Task goal
Convert every line of the records below into a JSON list of strings, one string per line, and leave out the blank lines.

* start Data for this task *

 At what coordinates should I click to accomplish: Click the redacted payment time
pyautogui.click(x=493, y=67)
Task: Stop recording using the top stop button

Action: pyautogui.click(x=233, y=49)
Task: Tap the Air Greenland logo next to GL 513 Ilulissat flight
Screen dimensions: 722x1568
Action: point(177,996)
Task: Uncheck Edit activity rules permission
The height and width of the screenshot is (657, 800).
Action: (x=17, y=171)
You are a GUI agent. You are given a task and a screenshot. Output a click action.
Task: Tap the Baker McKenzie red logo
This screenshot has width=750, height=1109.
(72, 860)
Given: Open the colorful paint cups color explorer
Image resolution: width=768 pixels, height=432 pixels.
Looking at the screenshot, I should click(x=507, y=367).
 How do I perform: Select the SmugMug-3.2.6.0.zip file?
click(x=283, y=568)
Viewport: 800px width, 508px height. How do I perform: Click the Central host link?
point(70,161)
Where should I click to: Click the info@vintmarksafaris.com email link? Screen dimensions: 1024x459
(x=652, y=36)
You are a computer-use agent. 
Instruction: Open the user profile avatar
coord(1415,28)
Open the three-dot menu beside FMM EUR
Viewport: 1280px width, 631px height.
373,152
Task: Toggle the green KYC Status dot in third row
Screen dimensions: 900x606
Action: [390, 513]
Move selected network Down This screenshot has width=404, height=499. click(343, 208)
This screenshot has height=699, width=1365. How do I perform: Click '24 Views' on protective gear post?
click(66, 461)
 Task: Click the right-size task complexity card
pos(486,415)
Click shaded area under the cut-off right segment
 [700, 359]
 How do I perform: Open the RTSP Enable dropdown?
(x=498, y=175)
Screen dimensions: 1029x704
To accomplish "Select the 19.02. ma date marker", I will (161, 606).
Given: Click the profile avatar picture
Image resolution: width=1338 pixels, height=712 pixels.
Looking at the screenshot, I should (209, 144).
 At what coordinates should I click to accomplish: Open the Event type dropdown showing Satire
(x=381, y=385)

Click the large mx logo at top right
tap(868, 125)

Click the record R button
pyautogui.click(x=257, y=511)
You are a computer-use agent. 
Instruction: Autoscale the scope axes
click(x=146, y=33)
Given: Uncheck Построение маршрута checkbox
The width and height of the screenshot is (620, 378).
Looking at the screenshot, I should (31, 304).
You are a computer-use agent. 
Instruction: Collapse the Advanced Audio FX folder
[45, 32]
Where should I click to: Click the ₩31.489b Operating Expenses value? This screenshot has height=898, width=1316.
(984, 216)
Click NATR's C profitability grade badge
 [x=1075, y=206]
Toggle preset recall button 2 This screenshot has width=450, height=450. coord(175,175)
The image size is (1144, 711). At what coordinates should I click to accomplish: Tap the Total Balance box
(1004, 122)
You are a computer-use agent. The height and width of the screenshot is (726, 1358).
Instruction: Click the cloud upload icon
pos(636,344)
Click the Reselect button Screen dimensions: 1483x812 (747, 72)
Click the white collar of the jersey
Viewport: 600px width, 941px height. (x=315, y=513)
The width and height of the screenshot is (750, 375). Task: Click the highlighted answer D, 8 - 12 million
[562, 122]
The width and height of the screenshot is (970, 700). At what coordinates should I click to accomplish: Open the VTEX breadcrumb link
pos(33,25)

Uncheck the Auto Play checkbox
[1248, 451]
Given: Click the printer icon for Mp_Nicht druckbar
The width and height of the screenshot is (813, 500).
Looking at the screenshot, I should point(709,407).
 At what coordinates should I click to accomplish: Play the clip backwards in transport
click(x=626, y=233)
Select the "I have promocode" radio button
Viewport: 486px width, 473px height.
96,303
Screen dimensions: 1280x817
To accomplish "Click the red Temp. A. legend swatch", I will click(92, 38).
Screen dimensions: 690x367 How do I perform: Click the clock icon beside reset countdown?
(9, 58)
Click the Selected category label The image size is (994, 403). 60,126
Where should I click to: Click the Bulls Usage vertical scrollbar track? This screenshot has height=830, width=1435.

* end Data for this task *

Answer to the task
[
  " At what coordinates should I click to accomplish: Click the redacted payment time",
  "pyautogui.click(x=493, y=67)",
  "Task: Stop recording using the top stop button",
  "Action: pyautogui.click(x=233, y=49)",
  "Task: Tap the Air Greenland logo next to GL 513 Ilulissat flight",
  "Screen dimensions: 722x1568",
  "Action: point(177,996)",
  "Task: Uncheck Edit activity rules permission",
  "The height and width of the screenshot is (657, 800).",
  "Action: (x=17, y=171)",
  "You are a GUI agent. You are given a task and a screenshot. Output a click action.",
  "Task: Tap the Baker McKenzie red logo",
  "This screenshot has width=750, height=1109.",
  "(72, 860)",
  "Given: Open the colorful paint cups color explorer",
  "Image resolution: width=768 pixels, height=432 pixels.",
  "Looking at the screenshot, I should click(x=507, y=367).",
  " How do I perform: Select the SmugMug-3.2.6.0.zip file?",
  "click(x=283, y=568)",
  "Viewport: 800px width, 508px height. How do I perform: Click the Central host link?",
  "point(70,161)",
  "Where should I click to: Click the info@vintmarksafaris.com email link? Screen dimensions: 1024x459",
  "(x=652, y=36)",
  "You are a computer-use agent. ",
  "Instruction: Open the user profile avatar",
  "coord(1415,28)",
  "Open the three-dot menu beside FMM EUR",
  "Viewport: 1280px width, 631px height.",
  "373,152",
  "Task: Toggle the green KYC Status dot in third row",
  "Screen dimensions: 900x606",
  "Action: [390, 513]",
  "Move selected network Down This screenshot has width=404, height=499. click(343, 208)",
  "This screenshot has height=699, width=1365. How do I perform: Click '24 Views' on protective gear post?",
  "click(66, 461)",
  " Task: Click the right-size task complexity card",
  "pos(486,415)",
  "Click shaded area under the cut-off right segment",
  " [700, 359]",
  " How do I perform: Open the RTSP Enable dropdown?",
  "(x=498, y=175)",
  "Screen dimensions: 1029x704",
  "To accomplish \"Select the 19.02. ma date marker\", I will (161, 606).",
  "Given: Click the profile avatar picture",
  "Image resolution: width=1338 pixels, height=712 pixels.",
  "Looking at the screenshot, I should (209, 144).",
  " At what coordinates should I click to accomplish: Open the Event type dropdown showing Satire",
  "(x=381, y=385)",
  "Click the large mx logo at top right",
  "tap(868, 125)",
  "Click the record R button",
  "pyautogui.click(x=257, y=511)",
  "You are a computer-use agent. ",
  "Instruction: Autoscale the scope axes",
  "click(x=146, y=33)",
  "Given: Uncheck Построение маршрута checkbox",
  "The width and height of the screenshot is (620, 378).",
  "Looking at the screenshot, I should (31, 304).",
  "You are a computer-use agent. ",
  "Instruction: Collapse the Advanced Audio FX folder",
  "[45, 32]",
  "Where should I click to: Click the ₩31.489b Operating Expenses value? This screenshot has height=898, width=1316.",
  "(984, 216)",
  "Click NATR's C profitability grade badge",
  " [x=1075, y=206]",
  "Toggle preset recall button 2 This screenshot has width=450, height=450. coord(175,175)",
  "The image size is (1144, 711). At what coordinates should I click to accomplish: Tap the Total Balance box",
  "(1004, 122)",
  "You are a computer-use agent. The height and width of the screenshot is (726, 1358).",
  "Instruction: Click the cloud upload icon",
  "pos(636,344)",
  "Click the Reselect button Screen dimensions: 1483x812 (747, 72)",
  "Click the white collar of the jersey",
  "Viewport: 600px width, 941px height. (x=315, y=513)",
  "The width and height of the screenshot is (750, 375). Task: Click the highlighted answer D, 8 - 12 million",
  "[562, 122]",
  "The width and height of the screenshot is (970, 700). At what coordinates should I click to accomplish: Open the VTEX breadcrumb link",
  "pos(33,25)",
  "Uncheck the Auto Play checkbox",
  "[1248, 451]",
  "Given: Click the printer icon for Mp_Nicht druckbar",
  "The width and height of the screenshot is (813, 500).",
  "Looking at the screenshot, I should point(709,407).",
  " At what coordinates should I click to accomplish: Play the clip backwards in transport",
  "click(x=626, y=233)",
  "Select the \"I have promocode\" radio button",
  "Viewport: 486px width, 473px height.",
  "96,303",
  "Screen dimensions: 1280x817",
  "To accomplish \"Click the red Temp. A. legend swatch\", I will click(92, 38).",
  "Screen dimensions: 690x367 How do I perform: Click the clock icon beside reset countdown?",
  "(9, 58)",
  "Click the Selected category label The image size is (994, 403). 60,126",
  "Where should I click to: Click the Bulls Usage vertical scrollbar track? This screenshot has height=830, width=1435."
]